[Problems to solve]:
a. Translate this sentence from the diverticulitis passage into Spanish: "The total recurrence rate was 19.1% across the two groups."
b. Reproduce everything in the diverticulitis passage from "Forest plots of" down to "P = 0.73], respectively (Fig. 2).", word for word.

[Supplied passage]:
NABX no antibiotics, ABX antibiotics, AD acute diverticulitis, CT computed tomography, RCT randomised controlled trial, BMI body mass index, SD standard deviation

Primary outcome

Disease recurrence during follow-up

All studies

Recurrence of diverticulitis during the follow-up period was reported in nine studies, with 3,092 patients (Fig. 2). The total recurrence rate was 19.1% across the two groups. The NABX group was associated with a statistically significantly lower risk of disease recurrence than the ABX group [16% vs. 22.5%, OR: 0.66 (0.84,0.90) 95% CI, P = 0.01]. Cochran’s Q test demonstrated substantial heterogeneity amongst the included studies [I² = 53%, P = 0.03].

Fig. 2.

Forest plots of the measured outcomes compared between the no-antibiotic group (NABX) and the antibiotic group (ABX)

Subgroup analysis

Subgroup analysis showed a non-statistically significant trend towards lower recurrence rate in the NABX group as follows: RCTs only [20.4% NABX vs. 21% ABX, OR: 0.97, P = 0.82], right-sided diverticulitis [5.8% NABX vs. 10.3% ABX, OR: 0.56 (0.21, 1.50) 95% CI, P = 0.25], and first episode of acute diverticulitis [10% NABX vs. 13.4% ABX, OR: 0.64 (0.33, 1.26) 95% CI, P = 0.20] (Appendix 2).

Secondary outcomes

The pooled analysis of emergency and elective resections showed no statistically significant difference between the two comparison groups [0.9% NABX vs. 1.1% ABX, RD: -0.00 (-0.01, 0.00) 95% CI, P = 0.33] and [3.2% NABX vs. 2.6% ABX, OR: 1.14 (0.54, 2.43) 95% CI, P = 0.73], respectively (Fig. 2).

Moreover, the two groups also showed comparable results with the following: development of complicated diverticulitis [2.6% NABX vs. 2.9% ABX, OR: 0.90 (0.56, 1.43) 95% CI, P = 0.65], Diverticular abscess [0.7% NABX vs. 0.3 ABX, OR 2.04 (0.47, 8.77) 95% CI, P = 0.34], perforation [0.9% NABX vs. 0.8% ABX, OR 1.15 (0.29, 3.35) 95% CI, P = 0.80], fistula [0.5% NABX vs. 0.3% ABX, OR 1.05 (0.29, 3.75) 95% CI, P = 0.94], re-admissions [13.6% NABX vs. 11% ABX group, OR: 1.12 (0.71, 1.77) 95% CI, P = 0.65] and 30-day mortality [2.6% NABX vs. 3.0% ABX, OR: 0.97 (0.57, 1.64) 95% CI, P = 0.91] (Fig. 2).

[Record set]:
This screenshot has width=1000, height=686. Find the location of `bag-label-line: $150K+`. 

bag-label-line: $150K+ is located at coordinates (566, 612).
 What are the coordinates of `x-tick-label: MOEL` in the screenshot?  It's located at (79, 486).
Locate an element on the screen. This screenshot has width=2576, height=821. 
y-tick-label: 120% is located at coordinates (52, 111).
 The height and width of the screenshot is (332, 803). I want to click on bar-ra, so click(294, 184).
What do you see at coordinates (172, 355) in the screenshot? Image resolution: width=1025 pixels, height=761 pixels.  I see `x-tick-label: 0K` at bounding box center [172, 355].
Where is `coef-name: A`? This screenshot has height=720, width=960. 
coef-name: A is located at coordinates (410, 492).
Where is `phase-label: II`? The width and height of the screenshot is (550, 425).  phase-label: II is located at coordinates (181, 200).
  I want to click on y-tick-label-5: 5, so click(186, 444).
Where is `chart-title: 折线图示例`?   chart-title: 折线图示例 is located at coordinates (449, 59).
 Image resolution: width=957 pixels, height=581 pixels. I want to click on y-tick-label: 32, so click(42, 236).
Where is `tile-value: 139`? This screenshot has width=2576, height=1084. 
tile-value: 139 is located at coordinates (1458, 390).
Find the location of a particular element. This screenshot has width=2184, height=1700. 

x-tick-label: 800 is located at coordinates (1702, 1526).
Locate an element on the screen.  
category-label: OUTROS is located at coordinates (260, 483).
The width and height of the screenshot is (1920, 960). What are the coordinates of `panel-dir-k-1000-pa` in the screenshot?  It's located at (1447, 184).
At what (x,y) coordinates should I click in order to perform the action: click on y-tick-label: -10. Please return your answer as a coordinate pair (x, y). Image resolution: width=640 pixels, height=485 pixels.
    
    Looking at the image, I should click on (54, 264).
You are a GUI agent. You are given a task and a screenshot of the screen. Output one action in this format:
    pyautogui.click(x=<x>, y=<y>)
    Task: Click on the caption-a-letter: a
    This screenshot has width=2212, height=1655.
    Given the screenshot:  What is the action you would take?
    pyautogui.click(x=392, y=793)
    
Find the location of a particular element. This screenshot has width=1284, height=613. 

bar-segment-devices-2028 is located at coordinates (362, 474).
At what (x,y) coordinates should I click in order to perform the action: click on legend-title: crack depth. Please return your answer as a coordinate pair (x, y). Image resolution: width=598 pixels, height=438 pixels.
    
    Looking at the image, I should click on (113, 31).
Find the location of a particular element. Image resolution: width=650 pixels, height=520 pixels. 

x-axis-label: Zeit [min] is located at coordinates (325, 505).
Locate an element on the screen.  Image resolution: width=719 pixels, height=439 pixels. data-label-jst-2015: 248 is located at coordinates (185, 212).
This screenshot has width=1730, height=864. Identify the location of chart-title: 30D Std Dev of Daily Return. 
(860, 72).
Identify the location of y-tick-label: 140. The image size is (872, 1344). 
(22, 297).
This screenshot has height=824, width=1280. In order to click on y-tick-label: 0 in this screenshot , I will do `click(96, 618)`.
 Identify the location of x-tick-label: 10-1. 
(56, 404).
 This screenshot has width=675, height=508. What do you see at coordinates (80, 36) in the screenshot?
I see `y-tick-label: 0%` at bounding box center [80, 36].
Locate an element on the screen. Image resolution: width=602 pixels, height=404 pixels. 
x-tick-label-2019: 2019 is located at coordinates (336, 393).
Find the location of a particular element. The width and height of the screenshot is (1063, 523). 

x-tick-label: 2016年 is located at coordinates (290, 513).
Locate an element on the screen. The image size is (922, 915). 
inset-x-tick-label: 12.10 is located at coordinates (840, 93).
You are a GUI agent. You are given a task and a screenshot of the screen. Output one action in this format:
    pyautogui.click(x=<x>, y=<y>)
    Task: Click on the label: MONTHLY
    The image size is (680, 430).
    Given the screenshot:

[Responses to the tasks]:
a. La tasa total de recurrencia fue del 19,1 % entre los dos grupos.

b.
Forest plots of the measured outcomes compared between the no-antibiotic group (NABX) and the antibiotic group (ABX)

Subgroup analysis

Subgroup analysis showed a non-statistically significant trend towards lower recurrence rate in the NABX group as follows: RCTs only [20.4% NABX vs. 21% ABX, OR: 0.97, P = 0.82], right-sided diverticulitis [5.8% NABX vs. 10.3% ABX, OR: 0.56 (0.21, 1.50) 95% CI, P = 0.25], and first episode of acute diverticulitis [10% NABX vs. 13.4% ABX, OR: 0.64 (0.33, 1.26) 95% CI, P = 0.20] (Appendix 2).

Secondary outcomes

The pooled analysis of emergency and elective resections showed no statistically significant difference between the two comparison groups [0.9% NABX vs. 1.1% ABX, RD: -0.00 (-0.01, 0.00) 95% CI, P = 0.33] and [3.2% NABX vs. 2.6% ABX, OR: 1.14 (0.54, 2.43) 95% CI, P = 0.73], respectively (Fig. 2).